### [Your assignment]
Return every line of the records, exact and in full, until you have returned the line with "Image resolution: width=800", and include none of the pictures.

### [Given data]

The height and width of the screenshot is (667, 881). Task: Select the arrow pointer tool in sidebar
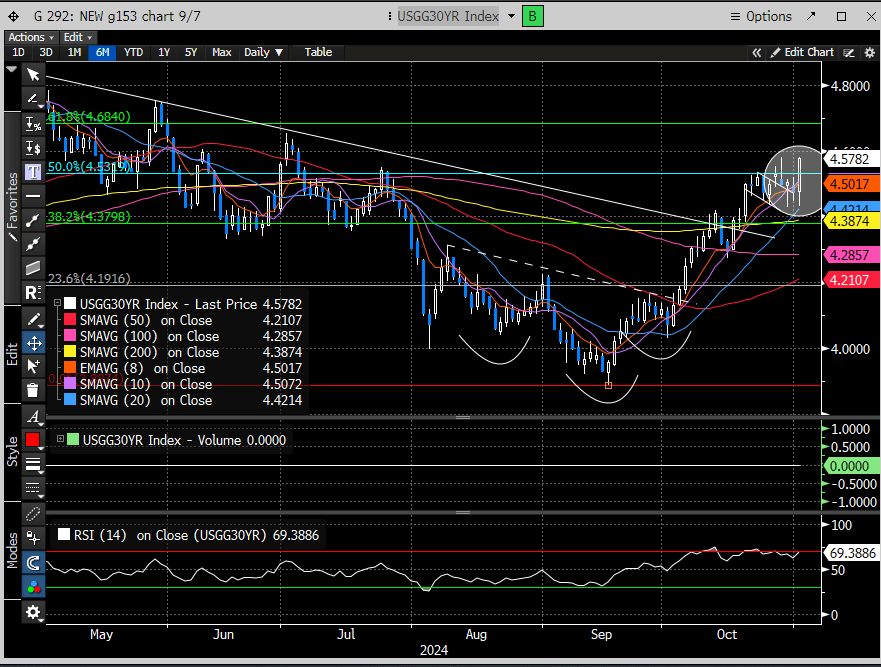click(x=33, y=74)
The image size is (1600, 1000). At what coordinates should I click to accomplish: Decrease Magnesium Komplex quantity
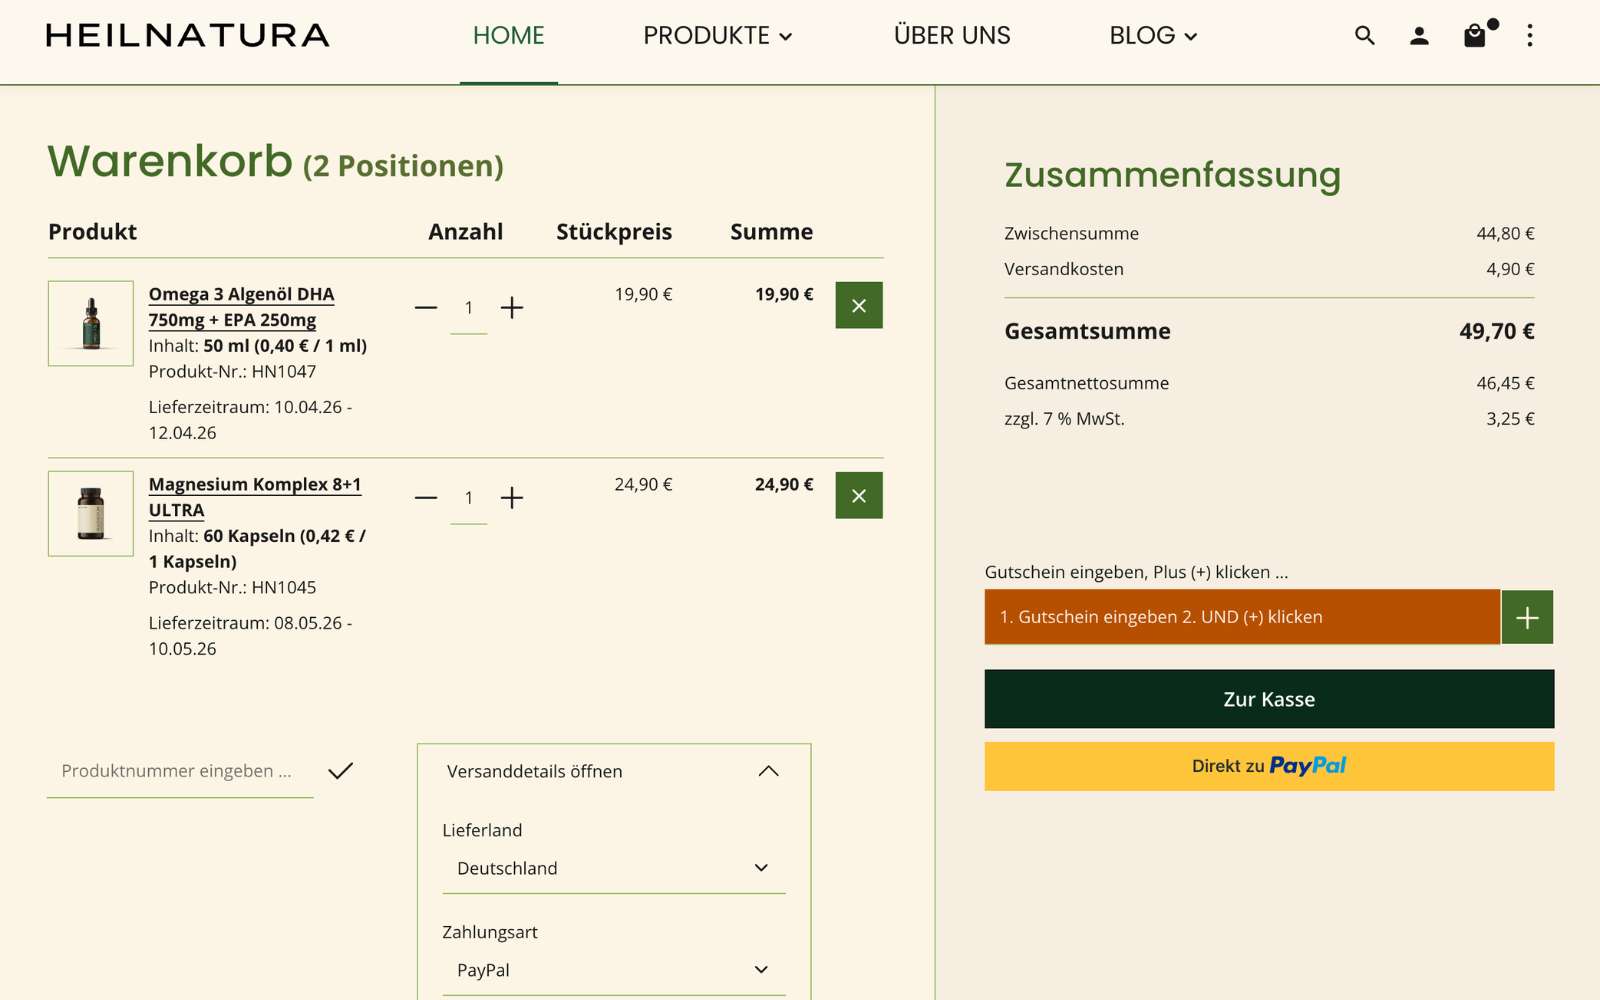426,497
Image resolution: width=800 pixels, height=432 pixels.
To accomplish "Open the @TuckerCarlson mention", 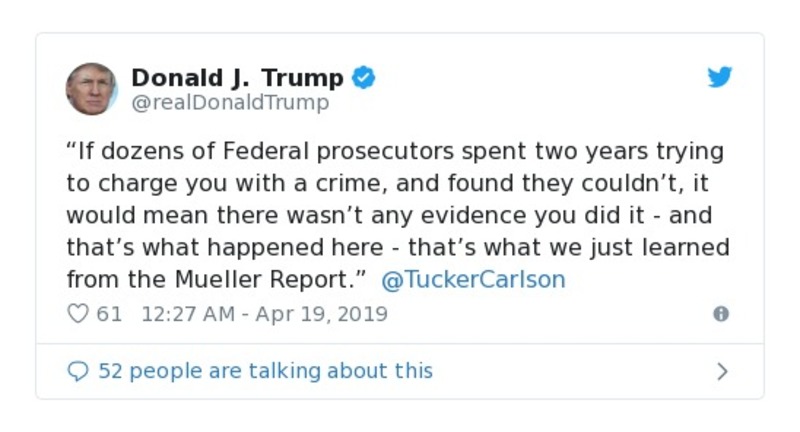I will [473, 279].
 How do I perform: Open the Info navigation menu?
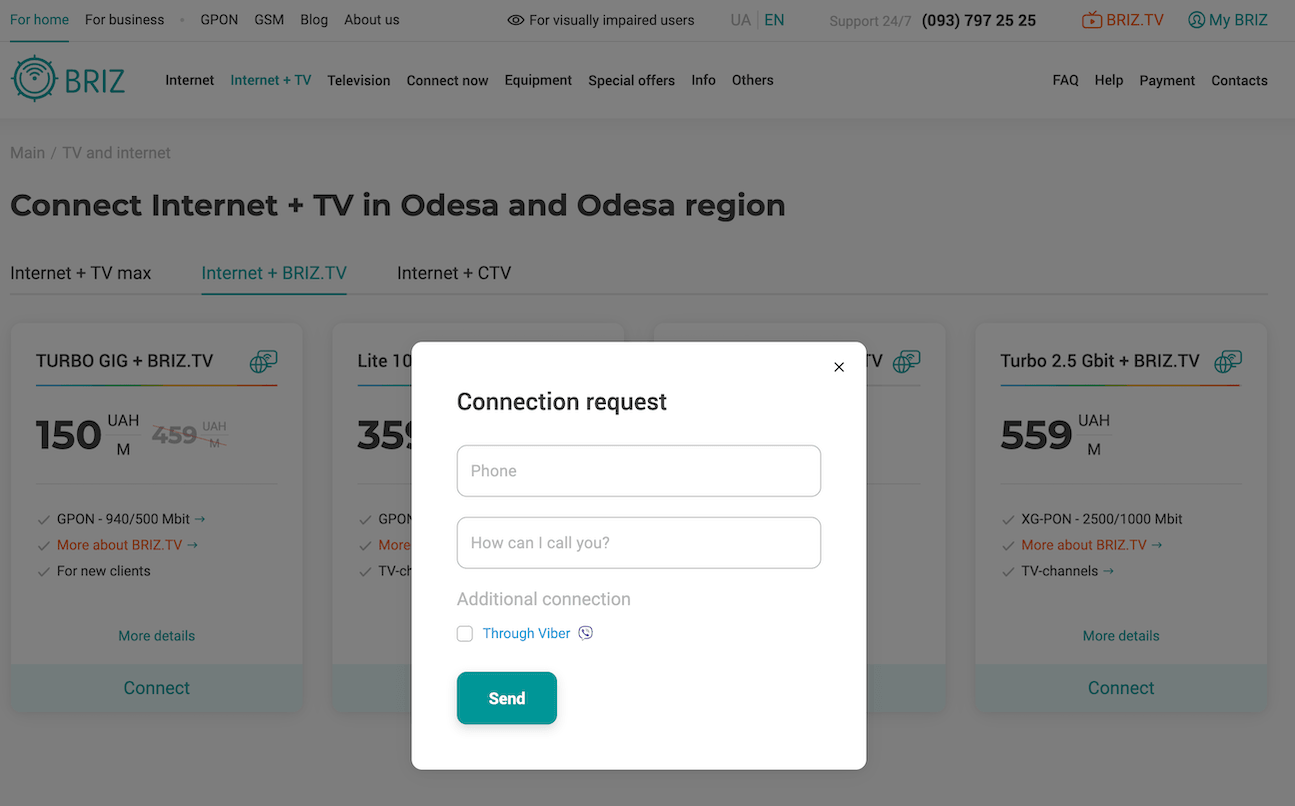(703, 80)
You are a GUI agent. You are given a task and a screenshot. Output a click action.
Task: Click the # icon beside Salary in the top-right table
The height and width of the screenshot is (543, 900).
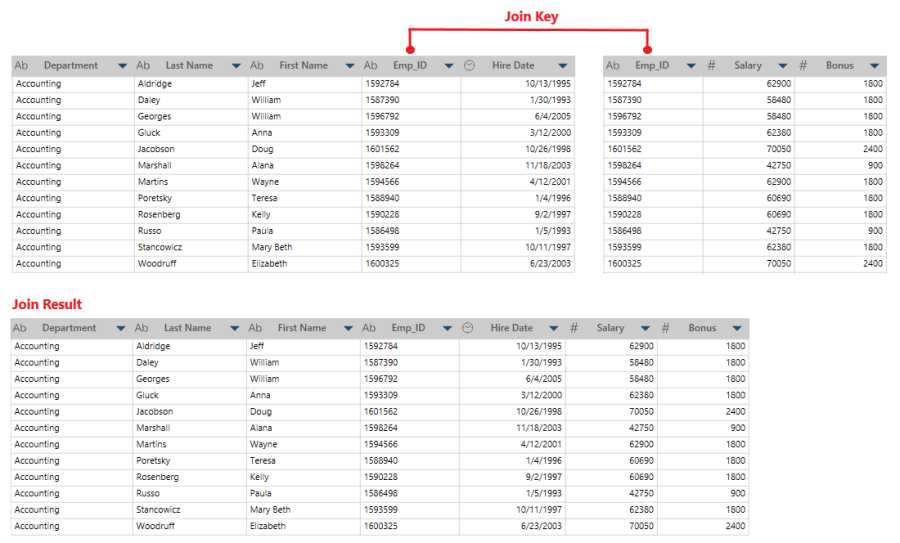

### [Answer to this exercise]
The height and width of the screenshot is (667, 881). Task: Select the arrow pointer tool in sidebar
click(x=33, y=74)
The image size is (1600, 1000). At what coordinates should I click to accomplish: Decrease Magnesium Komplex quantity
426,497
Image resolution: width=800 pixels, height=432 pixels.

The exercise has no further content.